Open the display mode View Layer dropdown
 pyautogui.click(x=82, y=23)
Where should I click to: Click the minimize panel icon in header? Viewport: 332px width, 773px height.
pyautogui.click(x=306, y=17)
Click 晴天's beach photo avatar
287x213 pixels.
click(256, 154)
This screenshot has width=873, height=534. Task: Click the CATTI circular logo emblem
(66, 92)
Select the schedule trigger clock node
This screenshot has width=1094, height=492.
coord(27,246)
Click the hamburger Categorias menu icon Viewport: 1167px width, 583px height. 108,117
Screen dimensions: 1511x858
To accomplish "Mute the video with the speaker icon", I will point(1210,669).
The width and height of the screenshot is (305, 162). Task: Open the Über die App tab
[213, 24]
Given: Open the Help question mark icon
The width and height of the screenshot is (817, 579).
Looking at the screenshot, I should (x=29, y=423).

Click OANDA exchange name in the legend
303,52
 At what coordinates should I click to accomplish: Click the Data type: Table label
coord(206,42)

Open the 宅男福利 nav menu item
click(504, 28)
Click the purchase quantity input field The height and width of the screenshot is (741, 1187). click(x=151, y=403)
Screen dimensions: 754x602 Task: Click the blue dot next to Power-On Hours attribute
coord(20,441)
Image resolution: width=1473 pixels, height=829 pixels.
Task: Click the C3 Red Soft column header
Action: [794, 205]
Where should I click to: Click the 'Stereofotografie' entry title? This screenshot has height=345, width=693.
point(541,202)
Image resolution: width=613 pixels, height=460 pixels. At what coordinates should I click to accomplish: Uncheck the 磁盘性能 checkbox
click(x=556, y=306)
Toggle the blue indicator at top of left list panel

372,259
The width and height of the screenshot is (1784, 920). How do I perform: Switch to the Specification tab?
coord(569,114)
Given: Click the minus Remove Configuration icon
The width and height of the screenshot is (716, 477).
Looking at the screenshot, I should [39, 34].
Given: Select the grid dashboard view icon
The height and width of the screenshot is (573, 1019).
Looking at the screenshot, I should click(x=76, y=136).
==========
• _What to do_: Give every line of the records above as a Markdown table, skipping blank lines, with a "Row" column numbering each line and a "Line" column holding its text.

• _Right answer_:
| Row | Line |
|---|---|
| 1 | Open the display mode View Layer dropdown |
| 2 |  pyautogui.click(x=82, y=23) |
| 3 | Where should I click to: Click the minimize panel icon in header? Viewport: 332px width, 773px height. |
| 4 | pyautogui.click(x=306, y=17) |
| 5 | Click 晴天's beach photo avatar |
| 6 | 287x213 pixels. |
| 7 | click(256, 154) |
| 8 | This screenshot has width=873, height=534. Task: Click the CATTI circular logo emblem |
| 9 | (66, 92) |
| 10 | Select the schedule trigger clock node |
| 11 | This screenshot has width=1094, height=492. |
| 12 | coord(27,246) |
| 13 | Click the hamburger Categorias menu icon Viewport: 1167px width, 583px height. 108,117 |
| 14 | Screen dimensions: 1511x858 |
| 15 | To accomplish "Mute the video with the speaker icon", I will point(1210,669). |
| 16 | The width and height of the screenshot is (305, 162). Task: Open the Über die App tab |
| 17 | [213, 24] |
| 18 | Given: Open the Help question mark icon |
| 19 | The width and height of the screenshot is (817, 579). |
| 20 | Looking at the screenshot, I should (x=29, y=423). |
| 21 | Click OANDA exchange name in the legend |
| 22 | 303,52 |
| 23 |  At what coordinates should I click to accomplish: Click the Data type: Table label |
| 24 | coord(206,42) |
| 25 | Open the 宅男福利 nav menu item |
| 26 | click(504, 28) |
| 27 | Click the purchase quantity input field The height and width of the screenshot is (741, 1187). click(x=151, y=403) |
| 28 | Screen dimensions: 754x602 Task: Click the blue dot next to Power-On Hours attribute |
| 29 | coord(20,441) |
| 30 | Image resolution: width=1473 pixels, height=829 pixels. |
| 31 | Task: Click the C3 Red Soft column header |
| 32 | Action: [794, 205] |
| 33 | Where should I click to: Click the 'Stereofotografie' entry title? This screenshot has height=345, width=693. |
| 34 | point(541,202) |
| 35 | Image resolution: width=613 pixels, height=460 pixels. At what coordinates should I click to accomplish: Uncheck the 磁盘性能 checkbox |
| 36 | click(x=556, y=306) |
| 37 | Toggle the blue indicator at top of left list panel |
| 38 | 372,259 |
| 39 | The width and height of the screenshot is (1784, 920). How do I perform: Switch to the Specification tab? |
| 40 | coord(569,114) |
| 41 | Given: Click the minus Remove Configuration icon |
| 42 | The width and height of the screenshot is (716, 477). |
| 43 | Looking at the screenshot, I should [39, 34]. |
| 44 | Given: Select the grid dashboard view icon |
| 45 | The height and width of the screenshot is (573, 1019). |
| 46 | Looking at the screenshot, I should click(x=76, y=136). |